Die PCR-Amplifikation Schritt neigt dazu, die meisten Problembehandlung erfordern. Amplifizierung in Gruppen von zwölf Proben stellt ein Gleichgewicht zwischen Effizienz und Konsistenz. Das vollständige Fehlen von Banden in allen Proben in einem bestimmten Verstärkung Satz deutet auf eine systematische Versagen, zum Beispiel vergessen , ein Reagens hinzuzufügen oder falsch den Thermocycler Programmierung. Das Fehlen einer Bande von einigen Proben ist in der Regel aufgrund von menschlichem Versagen und die Amplifikationen erneut r sollteun mit der gleichen Paarung von Probe und Reverse-Primer. Im Fall einer fortgesetzten Abwesenheit eines Bandes kann die Probe mit einem anderen Strichcode unter Verwendung eines reversen Primers erneut amplifiziert werden. Wiederholter Ausfall der PCR mit mehreren Reverse-Primer können einen Inhibitor in der Probe vorhanden zeigen. Inhibitoren entfernen, ohne signifikant zu verändern relativen Abundanzen bakteriellen In diesem Fall wird häufig die DNA mit einer Säule gereinigt wird. Wenn mehrere Bänder nach einer Verstärkung führen, wieder verstärken, um die Probe mit einem anderen Reverse-Primer-Barcode.
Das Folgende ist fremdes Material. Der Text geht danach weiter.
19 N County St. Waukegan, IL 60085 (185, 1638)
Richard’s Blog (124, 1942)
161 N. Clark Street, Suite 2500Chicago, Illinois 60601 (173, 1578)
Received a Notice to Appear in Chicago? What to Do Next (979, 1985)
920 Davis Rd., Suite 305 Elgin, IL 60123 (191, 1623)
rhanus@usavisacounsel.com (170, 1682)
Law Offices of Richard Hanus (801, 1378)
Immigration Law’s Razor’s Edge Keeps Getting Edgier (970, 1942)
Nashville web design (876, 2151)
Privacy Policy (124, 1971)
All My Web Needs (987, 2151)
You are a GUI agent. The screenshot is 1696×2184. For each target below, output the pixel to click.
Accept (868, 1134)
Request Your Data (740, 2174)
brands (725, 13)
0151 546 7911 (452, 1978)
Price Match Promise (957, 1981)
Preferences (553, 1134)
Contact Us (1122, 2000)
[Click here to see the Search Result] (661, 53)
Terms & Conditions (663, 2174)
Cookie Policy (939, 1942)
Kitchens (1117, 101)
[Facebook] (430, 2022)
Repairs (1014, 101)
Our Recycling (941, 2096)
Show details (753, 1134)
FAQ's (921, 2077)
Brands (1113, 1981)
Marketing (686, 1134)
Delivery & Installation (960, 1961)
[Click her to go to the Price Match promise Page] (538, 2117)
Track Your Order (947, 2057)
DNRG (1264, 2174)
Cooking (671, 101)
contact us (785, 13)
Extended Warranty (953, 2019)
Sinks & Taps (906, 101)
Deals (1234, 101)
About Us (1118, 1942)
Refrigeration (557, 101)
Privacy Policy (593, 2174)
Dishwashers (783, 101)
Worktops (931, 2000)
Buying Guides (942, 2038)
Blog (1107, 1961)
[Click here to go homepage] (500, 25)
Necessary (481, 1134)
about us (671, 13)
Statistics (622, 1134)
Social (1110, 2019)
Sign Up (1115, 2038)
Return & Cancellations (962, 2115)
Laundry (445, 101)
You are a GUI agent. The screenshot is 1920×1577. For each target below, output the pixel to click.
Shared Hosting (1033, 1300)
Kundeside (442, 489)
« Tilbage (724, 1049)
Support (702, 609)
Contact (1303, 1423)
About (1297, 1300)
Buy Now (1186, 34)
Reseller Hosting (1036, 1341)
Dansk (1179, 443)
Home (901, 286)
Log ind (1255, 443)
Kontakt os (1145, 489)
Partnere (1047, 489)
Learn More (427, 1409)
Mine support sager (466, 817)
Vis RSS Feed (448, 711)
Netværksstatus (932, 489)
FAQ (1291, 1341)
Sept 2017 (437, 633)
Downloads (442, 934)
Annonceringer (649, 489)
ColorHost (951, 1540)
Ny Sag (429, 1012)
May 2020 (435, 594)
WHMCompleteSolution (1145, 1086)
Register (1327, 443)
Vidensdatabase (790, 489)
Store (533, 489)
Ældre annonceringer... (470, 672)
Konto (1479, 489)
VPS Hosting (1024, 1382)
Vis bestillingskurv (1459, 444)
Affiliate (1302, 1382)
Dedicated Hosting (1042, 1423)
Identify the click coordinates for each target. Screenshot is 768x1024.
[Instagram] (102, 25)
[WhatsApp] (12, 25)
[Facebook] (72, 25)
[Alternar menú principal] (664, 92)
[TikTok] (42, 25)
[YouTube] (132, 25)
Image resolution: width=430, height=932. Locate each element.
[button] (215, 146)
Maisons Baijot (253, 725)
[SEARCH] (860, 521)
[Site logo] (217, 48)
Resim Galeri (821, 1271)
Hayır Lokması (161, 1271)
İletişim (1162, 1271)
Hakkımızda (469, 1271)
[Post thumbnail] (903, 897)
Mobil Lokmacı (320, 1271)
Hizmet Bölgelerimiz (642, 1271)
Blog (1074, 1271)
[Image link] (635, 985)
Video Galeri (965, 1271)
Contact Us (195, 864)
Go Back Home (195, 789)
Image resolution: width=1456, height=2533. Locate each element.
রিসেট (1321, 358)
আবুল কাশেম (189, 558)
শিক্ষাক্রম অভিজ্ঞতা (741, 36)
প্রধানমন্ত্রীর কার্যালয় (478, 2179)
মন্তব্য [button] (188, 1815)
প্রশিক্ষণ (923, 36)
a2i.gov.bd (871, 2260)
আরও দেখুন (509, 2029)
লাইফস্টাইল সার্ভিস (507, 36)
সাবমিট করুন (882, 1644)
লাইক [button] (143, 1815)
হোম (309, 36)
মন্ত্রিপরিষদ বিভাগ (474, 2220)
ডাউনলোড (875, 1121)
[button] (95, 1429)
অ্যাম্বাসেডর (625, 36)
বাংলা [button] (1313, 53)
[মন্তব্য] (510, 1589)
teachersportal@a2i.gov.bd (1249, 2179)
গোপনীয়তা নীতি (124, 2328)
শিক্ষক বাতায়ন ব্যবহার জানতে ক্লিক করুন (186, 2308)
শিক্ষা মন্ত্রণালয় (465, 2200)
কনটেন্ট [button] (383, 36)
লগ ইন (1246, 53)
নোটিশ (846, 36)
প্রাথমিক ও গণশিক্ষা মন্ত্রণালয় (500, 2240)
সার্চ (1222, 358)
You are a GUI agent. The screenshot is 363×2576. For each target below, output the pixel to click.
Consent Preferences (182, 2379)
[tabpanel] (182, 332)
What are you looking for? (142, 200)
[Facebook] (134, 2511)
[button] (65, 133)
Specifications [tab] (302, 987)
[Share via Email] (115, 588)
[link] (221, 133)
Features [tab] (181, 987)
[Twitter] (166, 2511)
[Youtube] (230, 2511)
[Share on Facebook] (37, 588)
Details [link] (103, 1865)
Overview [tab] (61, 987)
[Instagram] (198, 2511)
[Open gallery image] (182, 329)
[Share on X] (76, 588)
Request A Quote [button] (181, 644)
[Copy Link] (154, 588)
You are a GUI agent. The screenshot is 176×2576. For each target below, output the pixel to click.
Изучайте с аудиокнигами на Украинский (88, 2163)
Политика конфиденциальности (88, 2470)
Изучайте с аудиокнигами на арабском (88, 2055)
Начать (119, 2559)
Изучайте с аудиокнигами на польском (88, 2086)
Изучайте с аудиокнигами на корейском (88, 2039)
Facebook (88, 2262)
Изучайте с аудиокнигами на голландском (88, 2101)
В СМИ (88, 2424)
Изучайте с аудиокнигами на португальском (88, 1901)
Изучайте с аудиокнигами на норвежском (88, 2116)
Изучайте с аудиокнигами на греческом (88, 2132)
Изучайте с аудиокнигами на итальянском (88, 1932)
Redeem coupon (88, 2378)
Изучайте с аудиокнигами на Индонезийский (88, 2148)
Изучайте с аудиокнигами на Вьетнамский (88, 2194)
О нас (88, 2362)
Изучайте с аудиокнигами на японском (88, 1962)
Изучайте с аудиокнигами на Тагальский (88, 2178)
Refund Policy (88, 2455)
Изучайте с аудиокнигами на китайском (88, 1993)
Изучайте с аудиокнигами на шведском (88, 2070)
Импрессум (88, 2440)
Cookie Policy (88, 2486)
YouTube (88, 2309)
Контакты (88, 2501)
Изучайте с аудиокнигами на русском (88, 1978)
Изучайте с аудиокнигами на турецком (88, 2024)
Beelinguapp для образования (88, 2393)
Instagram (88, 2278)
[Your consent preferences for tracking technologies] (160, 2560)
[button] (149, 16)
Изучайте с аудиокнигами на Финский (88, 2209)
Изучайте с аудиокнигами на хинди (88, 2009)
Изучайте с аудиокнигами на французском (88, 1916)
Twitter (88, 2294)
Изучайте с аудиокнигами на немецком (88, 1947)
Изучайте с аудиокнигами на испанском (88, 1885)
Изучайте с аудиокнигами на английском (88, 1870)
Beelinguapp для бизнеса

Zusätzlich zu einer Kontamination der Umwelt zu verhindern und sicherzustellen, Amplifikation eines einzelnen spezifischen Produkt, erfolgreiche Sequenzierung beruht auf Pflege, wenn die Bibliothek Pool vorbereitet. Das Ziel ist, äquimolare Mengen von jeder Probe des Amplicons zu kombinieren etwa die gleiche Anzahl von Sequenzierungs sicherzustellen pro Abtastwert liest. Wenn die Nukleinsäure-Konzentrationen vor der Verstärkung vergleichbar sind, das Hinzufügen einfach gleichen Volumina jeder sample des Amplikons ist ausreichend, wenn die Bibliothek Pool zu schaffen. Jedoch, wenn die Nukleinsäurekonzentrationen erheblich unterschiedlich sind und in gleichem Volumen, wobei die Probe mit der geringen Nukleinsäurekonzentration wird schlecht mit einer geringen Anzahl von Lesevorgängen dargestellt zugesetzt. In diesem Fall ist es möglich, ein höheres Volumen der Amplikons von der Niedrigkonzentrationsprobe von der relativen Intensität der Gel-Bande basierend hinzuzufügen. Alternativ ist es möglich, rigoroser Primern aus den einzelnen Amplifikaten entfernen, quantifizieren die einzelnen Proben Amplicon-Konzentration einen fluorimetrischen Quantifizierung dsDNA-Kit und genau äquimolaren Mengen jeder Probe kombinieren.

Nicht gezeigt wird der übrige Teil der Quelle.